The first record of his involvement with heraldry is the Earl Marshal's warrant, dated 23 February 1604, permitting him to wear the tabard of the Portsmouth Pursuivant Extraordinary. From Michaelmas 1613 he was receiving a salary from the College of Arms, although his official appointment as Rouge Croix Pursuivant of Arms in Ordinary was not made until 1618 The Display of Heraldry was written in about 1610 and was re-printed as early as 1611. Following Guillim's death seven further editions of the work appeared, the last in 1724. Some sources suggest that the original author of the Display of Heraldry was in fact a clergyman named John Barkham who was unwilling to have the work published in his own name.
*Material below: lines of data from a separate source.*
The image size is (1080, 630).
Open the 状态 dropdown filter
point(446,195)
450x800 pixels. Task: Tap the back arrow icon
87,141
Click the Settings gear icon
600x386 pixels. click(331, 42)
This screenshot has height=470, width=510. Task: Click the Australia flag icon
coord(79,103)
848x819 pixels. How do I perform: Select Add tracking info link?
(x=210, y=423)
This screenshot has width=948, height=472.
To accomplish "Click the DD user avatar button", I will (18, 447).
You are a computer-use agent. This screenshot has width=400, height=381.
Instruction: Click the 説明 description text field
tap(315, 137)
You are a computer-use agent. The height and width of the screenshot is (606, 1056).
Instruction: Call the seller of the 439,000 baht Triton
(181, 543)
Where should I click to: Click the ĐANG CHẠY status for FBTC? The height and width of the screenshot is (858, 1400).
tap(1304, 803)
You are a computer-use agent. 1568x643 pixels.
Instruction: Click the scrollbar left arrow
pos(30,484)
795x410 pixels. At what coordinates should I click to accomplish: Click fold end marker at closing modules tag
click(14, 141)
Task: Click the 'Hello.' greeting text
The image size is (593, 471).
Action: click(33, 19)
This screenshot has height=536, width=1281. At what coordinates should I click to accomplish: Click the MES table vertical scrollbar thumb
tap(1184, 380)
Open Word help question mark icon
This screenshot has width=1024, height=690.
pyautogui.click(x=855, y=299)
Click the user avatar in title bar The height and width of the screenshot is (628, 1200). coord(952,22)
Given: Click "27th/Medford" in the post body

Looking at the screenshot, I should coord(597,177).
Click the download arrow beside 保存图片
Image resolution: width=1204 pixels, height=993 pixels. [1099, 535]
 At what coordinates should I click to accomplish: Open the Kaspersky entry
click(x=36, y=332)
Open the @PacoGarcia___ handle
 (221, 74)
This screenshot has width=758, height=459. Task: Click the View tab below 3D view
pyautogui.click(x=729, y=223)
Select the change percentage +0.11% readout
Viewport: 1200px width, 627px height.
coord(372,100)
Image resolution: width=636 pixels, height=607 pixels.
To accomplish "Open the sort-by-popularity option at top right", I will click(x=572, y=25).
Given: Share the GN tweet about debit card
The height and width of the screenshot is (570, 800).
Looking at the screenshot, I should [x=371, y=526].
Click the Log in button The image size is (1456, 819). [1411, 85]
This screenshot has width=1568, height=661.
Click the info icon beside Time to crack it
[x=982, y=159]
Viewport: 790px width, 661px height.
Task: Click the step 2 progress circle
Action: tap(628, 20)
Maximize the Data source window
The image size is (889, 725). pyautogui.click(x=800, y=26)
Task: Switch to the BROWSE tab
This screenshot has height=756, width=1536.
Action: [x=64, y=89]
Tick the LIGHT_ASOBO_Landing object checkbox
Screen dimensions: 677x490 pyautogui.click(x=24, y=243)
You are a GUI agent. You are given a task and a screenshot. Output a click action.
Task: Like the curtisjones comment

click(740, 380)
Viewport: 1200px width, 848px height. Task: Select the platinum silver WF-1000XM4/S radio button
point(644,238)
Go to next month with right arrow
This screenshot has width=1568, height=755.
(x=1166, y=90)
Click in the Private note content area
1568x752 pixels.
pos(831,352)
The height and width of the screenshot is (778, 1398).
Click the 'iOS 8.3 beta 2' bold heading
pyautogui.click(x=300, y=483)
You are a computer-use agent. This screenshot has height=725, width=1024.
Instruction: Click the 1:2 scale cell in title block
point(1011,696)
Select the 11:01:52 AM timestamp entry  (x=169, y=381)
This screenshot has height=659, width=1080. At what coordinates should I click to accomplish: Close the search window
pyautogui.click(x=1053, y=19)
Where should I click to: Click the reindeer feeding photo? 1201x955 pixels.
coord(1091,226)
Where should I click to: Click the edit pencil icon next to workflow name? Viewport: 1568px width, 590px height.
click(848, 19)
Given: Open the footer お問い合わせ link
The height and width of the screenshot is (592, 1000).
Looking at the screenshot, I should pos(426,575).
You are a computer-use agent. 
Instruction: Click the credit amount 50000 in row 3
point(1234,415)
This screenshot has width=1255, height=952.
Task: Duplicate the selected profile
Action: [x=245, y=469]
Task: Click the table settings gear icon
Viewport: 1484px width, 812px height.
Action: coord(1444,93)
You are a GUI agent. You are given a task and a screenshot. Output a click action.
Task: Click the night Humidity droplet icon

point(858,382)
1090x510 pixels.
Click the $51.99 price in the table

The early writings on English heraldry, including Guillim, "not only perpetuate the nonsensical natural history of olden days but are largely responsible for erroneous beliefs about heraldic charges having definite symbolic meanings and their being granted as rewards for valorous deeds—beliefs that today are perpetuated by the vendors of mail-order and shopping mall family coats of arms."

==Marriage and children==
John Guillim of Minsterworth married Frances Denys, second daughter of Richard Denys (1525-1593), MP, of Cold Ashton and Siston Court, Gloucestershire, by his wife Anne St John, daughter of Sir John St. John of Bletsoe. By Frances he had the following children, 5 boys and 6 girls:
- St John Guillim
- Walter Guillim
- George Guillim
- Thomas Guillim
- Richard Guillim
- Prescilla Guillim
- Margaret Guillim
- Frances Guillim
- Elizabeth Guillim
- Anne Guillim
- Alice Guillim

==Death and burial==
Guillim's death is recorded as having occurred on 7 May 1621, probably at Minsterworth, although there is no record of his place of burial.